The Decree of Canopus is a trilingual inscription in three scripts, which dates from the Ptolemaic period of Ancient Egypt. It was written in three writing systems: Egyptian hieroglyphs, demotic, and Greek, on several ancient Egyptian memorial stones, or steles. The inscription is a record of a great assembly of priests held at Canopus, Egypt, in 238 BCE. Their decree honoured Pharaoh Ptolemy III Euergetes; Queen Berenice, his wife; and Princess Berenice.
In 1866, Karl Richard Lepsius discovered at Tanis the first copy of this Decree (this copy was originally known as the 'Şân Stele'). Another copy was found in 1881 by Gaston Maspero at Kom-el-Hisn in the western Nile Delta. Later on, some other fragmentary copies were found. In March 2004, while excavating at Bubastis, the German-Egyptian 'Tell Basta Project' archaeologists discovered yet another well preserved copy of the Decree.
This is the second earliest of the series of trilingual inscriptions of the "Rosetta Stone Series", also known as Ptolemaic Decrees.
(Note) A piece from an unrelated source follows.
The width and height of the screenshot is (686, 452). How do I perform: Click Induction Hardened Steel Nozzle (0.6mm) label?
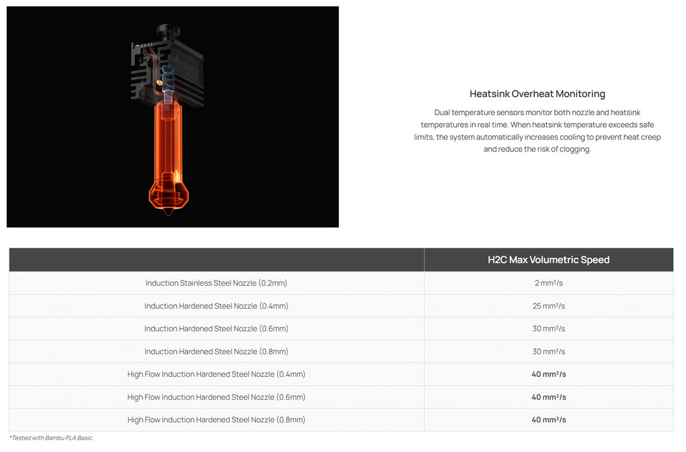pyautogui.click(x=216, y=329)
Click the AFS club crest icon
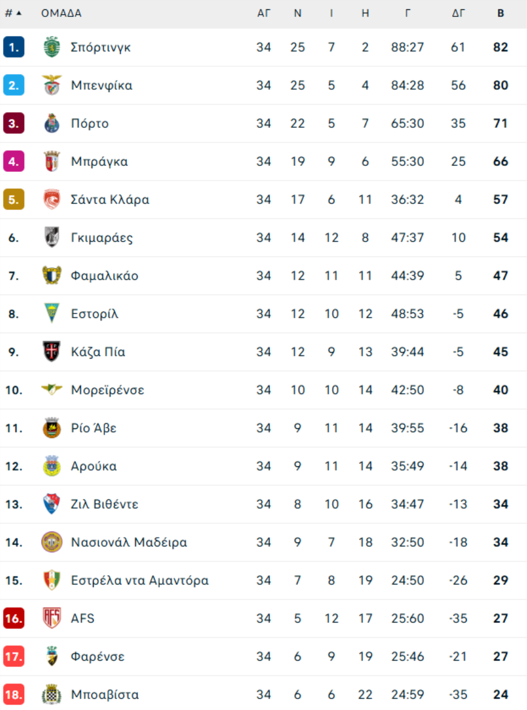Viewport: 527px width, 710px height. (52, 619)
There are four such Decrees, the earliest is the Decree of Alexandria from 243 BCE, the third being the Decree of Memphis, for Ptolemy IV in 218 BCE, and the fourth, final decree, being the Memphis Decree Rosetta Stone, inscribed for Ptolemy V, in 196 BCE. Having a greater number of different hieroglyphs than the Rosetta Stone, the Canopus Stone has proved crucial in deciphering them.